The most popular Spanish islands
There's nothing quite like escaping to a tropical island. Fortunately, Spain has a number of gorgeous islands to offer tourists and holidaymakers. In fact, these Spanish islands are among Europe's most popular, with each offering something unique to all of its guests. So, if you're thinking about taking a holiday, the Spanish islands are ready to welcome you!
In this article we will cover the best of Spain’s gorgeous islands, highlighting just why they are so popular for an unforgettable island holiday with your friends or family!

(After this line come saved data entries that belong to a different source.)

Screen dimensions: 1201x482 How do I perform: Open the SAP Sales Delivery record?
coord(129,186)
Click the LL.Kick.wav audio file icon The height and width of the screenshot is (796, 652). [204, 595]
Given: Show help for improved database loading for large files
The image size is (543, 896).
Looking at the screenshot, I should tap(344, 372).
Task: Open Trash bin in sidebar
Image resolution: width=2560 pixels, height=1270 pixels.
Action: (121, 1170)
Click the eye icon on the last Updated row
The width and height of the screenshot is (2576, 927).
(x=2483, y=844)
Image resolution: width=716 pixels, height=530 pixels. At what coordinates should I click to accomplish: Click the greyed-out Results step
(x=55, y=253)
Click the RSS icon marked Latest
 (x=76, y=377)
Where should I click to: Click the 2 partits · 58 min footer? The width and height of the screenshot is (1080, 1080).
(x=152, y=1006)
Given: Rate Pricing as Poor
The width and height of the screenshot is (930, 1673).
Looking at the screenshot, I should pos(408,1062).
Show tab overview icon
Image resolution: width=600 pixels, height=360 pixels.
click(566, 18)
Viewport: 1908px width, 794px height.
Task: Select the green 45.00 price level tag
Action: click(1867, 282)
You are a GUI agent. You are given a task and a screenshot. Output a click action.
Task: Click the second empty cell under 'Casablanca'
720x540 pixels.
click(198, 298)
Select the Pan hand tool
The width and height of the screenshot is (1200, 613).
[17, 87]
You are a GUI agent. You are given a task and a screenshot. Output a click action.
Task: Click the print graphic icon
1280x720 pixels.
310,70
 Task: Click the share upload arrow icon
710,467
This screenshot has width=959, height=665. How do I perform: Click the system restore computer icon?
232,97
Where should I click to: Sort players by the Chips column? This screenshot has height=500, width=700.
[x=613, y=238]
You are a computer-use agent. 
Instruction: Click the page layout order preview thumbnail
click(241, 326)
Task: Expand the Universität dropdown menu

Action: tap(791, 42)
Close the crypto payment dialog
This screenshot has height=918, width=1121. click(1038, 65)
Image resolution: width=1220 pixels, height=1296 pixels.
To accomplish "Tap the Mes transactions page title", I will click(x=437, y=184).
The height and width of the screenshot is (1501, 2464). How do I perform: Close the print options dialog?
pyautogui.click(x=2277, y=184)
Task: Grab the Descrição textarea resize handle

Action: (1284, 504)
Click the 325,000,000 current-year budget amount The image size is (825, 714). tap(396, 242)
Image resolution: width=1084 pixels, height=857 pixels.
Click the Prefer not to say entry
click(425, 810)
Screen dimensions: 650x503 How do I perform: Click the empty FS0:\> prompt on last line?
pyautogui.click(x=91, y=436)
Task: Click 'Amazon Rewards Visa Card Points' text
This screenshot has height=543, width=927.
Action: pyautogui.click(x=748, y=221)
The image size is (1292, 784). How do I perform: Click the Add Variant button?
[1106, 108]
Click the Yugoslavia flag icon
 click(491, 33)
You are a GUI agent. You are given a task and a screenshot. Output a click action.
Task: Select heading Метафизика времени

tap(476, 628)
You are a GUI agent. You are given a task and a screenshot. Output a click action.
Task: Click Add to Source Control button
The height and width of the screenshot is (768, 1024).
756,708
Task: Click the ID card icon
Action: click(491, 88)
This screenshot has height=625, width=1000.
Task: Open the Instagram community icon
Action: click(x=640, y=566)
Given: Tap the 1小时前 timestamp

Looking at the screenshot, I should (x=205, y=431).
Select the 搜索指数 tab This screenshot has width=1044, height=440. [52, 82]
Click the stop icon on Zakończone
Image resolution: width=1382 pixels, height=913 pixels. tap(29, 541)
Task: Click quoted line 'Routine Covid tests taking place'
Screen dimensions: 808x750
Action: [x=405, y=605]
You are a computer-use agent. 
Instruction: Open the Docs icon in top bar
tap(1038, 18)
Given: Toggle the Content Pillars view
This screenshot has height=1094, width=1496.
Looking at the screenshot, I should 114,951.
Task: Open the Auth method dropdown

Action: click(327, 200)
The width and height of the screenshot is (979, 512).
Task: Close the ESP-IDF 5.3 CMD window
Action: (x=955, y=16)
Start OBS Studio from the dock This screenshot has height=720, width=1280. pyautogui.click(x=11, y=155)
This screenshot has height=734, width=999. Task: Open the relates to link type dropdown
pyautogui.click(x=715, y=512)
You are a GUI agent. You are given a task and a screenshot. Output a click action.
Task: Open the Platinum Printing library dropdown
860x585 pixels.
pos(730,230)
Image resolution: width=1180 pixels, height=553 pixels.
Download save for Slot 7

Mallorca, one of Spain's Balearic Islands, is the epitome of island serenity. This holiday hotspot, located in the warm seas of the Mediterranean, attracts a more laid-back clientele than neighboring Ibiza. Mallorca is a stunning site, with miles of gorgeous beaches backed by rugged mountains and low-rise villages. While the capital city of Palma is full with attractive restaurants and cultural events, the resorts of Cala'Dor, Cala Millor, and Cala Bona attract the majority of visitors. These are the most popular tourist areas on the island, located in the south and east.
Explore the pine tree forests, find sunbeds on the beach, and go snorkeling or diving underwater. Find fresh seafood, go mountain biking in the Serra de Tramuntana, and take in the breathtaking scenery.
Lanzarote, another of the best Spanish islands, is not far from Tenerife's shores. Lanzarote is known for its rich artistic past, but it also has magnificent volcanic scenery. The entire island is a UNESCO Biosphere Reserve! Towering black and crimson sand dunes, volcanic caves, and vivid lagoons are just a few of the exotic sites to behold. Timanfaya National Park is, of course, the ideal site to discover Lanzarote's beautiful natural marvels. The park's centerpiece is the same-named volcano. Visitors may see the tremendous volcanic activity at the onsite visitor center, which is still functioning.
If you're traveling with your family, Playa Blanca is a great place to go diving or snorkeling. It also features a vibrant surfing scene and noteworthy architecture designed by César Manrique. Also worth seeing is La Geria, a winery.
Even if you've visited magnificent beaches before, Menorca's shoreline will take your breath away. It's a tranquil island with white sand beaches. Yachts arrive and depart from the lavish island. Paddling, kayaking, and beachfront dining are all popular activities in the azure water. Stone monuments dating back thousands of years, including fragments of Talayotic, may be found along its 124-mile (200-kilometer) length. Explore the altars, burial chambers, and watchtowers along various pathways around the landscape.
Don't be deceived by the fact that this lovely island is the closest to Africa of all the Canary Islands. The majority of Fuerteventura is abandoned by modern civilization, making it an extremely secluded locationwhich is exactly what draws visitors! The island is known for its large open beaches and windy weather, which are ideal for surfing, hang gliding, wind surfing, and relaxing on the beach.